Simún contuvo una exclamación. Afrit no tenía poder allí. Allí no la amenazarían sus peligros. Pensó en la gente del poblado, en el pavor que sentirían al pensar que alguien se había interpuesto en el camino del demonio del agua y lo había retado, le había alzado la voz. Afrit regía sus vidas, en lo bueno tanto como en lo malo, y esos hombres lo habían desafiado, no, más aún, lo habían derrotado, lo habían encadenado, se habían convertido en amos de su propio destino. A Simún eso no la espantó ni por un breve instante. ¡Qué hazaña! Hubiese deseado conseguirlo ella misma. Su nariz se ensanchó de orgullo mientras contemplaba a su padre con más cariño que en ningún otro momento del transcurso de su viaje.

Éste, conmovido, posó una mano en su hombro. Simún le dio libertad para hacerlo.

– Vamos a la litera -dijo su padre.

Ella levantó la cabeza de golpe. ¿Quería ocultarla?

– Quiero estar con tu madre antes de que caiga la noche.

Su hija obedeció. Lo siguió de vuelta al camello por entre un pasillo de jinetes. Esos hombres ya no le infundían temor. Al contrario, parecía que de pronto eran ellos quienes la contemplaban con cierta timidez.
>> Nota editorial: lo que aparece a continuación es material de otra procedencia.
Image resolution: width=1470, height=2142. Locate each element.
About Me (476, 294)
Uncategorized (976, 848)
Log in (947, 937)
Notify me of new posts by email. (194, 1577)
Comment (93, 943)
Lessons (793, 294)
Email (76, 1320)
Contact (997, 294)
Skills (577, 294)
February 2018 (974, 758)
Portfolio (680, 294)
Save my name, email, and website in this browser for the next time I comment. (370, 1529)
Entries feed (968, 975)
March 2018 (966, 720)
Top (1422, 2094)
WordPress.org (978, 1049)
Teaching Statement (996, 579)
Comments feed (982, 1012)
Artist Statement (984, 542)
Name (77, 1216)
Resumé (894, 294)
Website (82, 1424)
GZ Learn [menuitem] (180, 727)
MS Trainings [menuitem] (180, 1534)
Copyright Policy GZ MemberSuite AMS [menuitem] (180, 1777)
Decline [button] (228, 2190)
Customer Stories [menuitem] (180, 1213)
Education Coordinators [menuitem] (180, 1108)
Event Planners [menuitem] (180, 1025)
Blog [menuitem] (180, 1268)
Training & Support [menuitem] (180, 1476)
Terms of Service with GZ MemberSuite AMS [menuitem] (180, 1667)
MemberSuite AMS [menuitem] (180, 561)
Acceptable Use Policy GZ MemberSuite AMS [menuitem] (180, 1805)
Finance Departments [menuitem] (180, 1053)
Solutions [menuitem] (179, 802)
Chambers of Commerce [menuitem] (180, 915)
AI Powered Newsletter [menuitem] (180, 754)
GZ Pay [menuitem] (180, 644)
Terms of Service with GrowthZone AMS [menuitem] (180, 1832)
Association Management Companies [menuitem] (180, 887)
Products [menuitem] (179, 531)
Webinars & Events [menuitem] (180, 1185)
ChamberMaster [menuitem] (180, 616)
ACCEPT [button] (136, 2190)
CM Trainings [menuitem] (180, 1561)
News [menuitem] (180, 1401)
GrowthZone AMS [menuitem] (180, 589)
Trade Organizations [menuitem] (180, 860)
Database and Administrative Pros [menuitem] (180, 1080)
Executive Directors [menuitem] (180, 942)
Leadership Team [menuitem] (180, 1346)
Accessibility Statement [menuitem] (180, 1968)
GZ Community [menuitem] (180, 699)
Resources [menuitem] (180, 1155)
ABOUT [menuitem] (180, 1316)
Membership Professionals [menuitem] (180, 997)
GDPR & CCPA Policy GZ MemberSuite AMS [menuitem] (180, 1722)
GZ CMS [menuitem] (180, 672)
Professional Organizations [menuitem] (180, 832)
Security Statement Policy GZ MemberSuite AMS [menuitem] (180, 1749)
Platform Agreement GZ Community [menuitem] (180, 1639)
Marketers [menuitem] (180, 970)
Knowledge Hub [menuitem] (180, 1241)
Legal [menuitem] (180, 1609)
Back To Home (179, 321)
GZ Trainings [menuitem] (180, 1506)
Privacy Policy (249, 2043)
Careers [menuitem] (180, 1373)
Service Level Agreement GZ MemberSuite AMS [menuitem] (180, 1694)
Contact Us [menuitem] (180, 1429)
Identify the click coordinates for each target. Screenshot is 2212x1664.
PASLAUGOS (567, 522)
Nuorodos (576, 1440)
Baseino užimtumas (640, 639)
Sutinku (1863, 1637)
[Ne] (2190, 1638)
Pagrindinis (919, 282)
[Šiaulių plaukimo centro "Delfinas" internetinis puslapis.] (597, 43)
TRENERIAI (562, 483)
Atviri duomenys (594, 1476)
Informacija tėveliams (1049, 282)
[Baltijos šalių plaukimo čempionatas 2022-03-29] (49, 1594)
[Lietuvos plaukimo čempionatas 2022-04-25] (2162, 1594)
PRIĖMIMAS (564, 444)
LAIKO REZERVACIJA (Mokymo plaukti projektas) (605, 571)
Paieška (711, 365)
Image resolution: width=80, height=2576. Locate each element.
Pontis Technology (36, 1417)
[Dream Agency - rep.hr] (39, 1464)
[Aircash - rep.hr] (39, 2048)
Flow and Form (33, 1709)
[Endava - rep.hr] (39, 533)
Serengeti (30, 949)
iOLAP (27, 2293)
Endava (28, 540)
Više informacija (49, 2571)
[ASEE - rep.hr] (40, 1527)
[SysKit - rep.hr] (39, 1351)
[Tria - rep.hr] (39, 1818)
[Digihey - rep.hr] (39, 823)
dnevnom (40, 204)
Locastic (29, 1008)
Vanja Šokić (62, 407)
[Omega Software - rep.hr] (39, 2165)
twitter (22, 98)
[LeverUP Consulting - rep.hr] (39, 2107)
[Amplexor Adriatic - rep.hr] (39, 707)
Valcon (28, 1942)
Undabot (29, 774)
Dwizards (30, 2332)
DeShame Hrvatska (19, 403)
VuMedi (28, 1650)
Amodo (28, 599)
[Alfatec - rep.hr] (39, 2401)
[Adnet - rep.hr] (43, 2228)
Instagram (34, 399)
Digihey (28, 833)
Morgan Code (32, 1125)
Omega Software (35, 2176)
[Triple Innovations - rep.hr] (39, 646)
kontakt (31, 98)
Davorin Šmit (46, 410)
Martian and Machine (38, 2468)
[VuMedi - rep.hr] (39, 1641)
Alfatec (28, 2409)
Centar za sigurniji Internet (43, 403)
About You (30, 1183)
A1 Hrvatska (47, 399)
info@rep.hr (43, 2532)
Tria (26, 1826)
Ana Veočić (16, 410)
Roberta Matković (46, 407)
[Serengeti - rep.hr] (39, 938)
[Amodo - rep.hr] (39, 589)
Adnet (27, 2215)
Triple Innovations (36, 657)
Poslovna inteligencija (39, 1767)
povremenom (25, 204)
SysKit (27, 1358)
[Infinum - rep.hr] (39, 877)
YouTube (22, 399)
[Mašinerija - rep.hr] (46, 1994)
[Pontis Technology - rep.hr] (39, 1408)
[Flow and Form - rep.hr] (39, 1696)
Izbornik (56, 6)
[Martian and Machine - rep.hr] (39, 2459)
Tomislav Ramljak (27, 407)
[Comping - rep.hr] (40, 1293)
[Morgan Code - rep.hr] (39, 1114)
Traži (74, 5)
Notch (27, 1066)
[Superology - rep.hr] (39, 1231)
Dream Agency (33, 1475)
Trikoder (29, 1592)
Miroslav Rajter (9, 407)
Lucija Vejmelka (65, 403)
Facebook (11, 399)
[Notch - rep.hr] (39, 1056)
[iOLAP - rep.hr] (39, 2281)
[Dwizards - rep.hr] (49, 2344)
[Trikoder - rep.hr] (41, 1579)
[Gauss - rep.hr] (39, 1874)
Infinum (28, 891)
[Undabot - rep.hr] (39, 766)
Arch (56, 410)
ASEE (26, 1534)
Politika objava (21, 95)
– ¿Qué les sucede? -quiso saber Simún.

Su padre sonrió. ¿Qué iba a sucederles a los hombres al verse ante semejante belleza? Los pocos días de cuidados le habían hecho mucho bien a Simún. Le habían buscado un vestido del cargamento de la caravana, que regresaba a Marib con mercancías comerciales, y le habían dado uno rojo cuyo amplio escote estaba decorado por artísticos bordados de flores. En sus sienes colgaban cadenas de plata, ágatas en sus orejas y brazaletes tintineantes en sus brazos. Sus ojos no precisaban kohl ni polvo molido, brillaban grandes y oscuros como perlas negras. El entusiasmo había iluminado sus mejillas con un matiz que hacía innecesario el colorete. Yita vio que Shahrar le dirigía a su hija una mirada ardorosa y lo fulminó con ojos severos. Por dentro, no obstante, sonrió.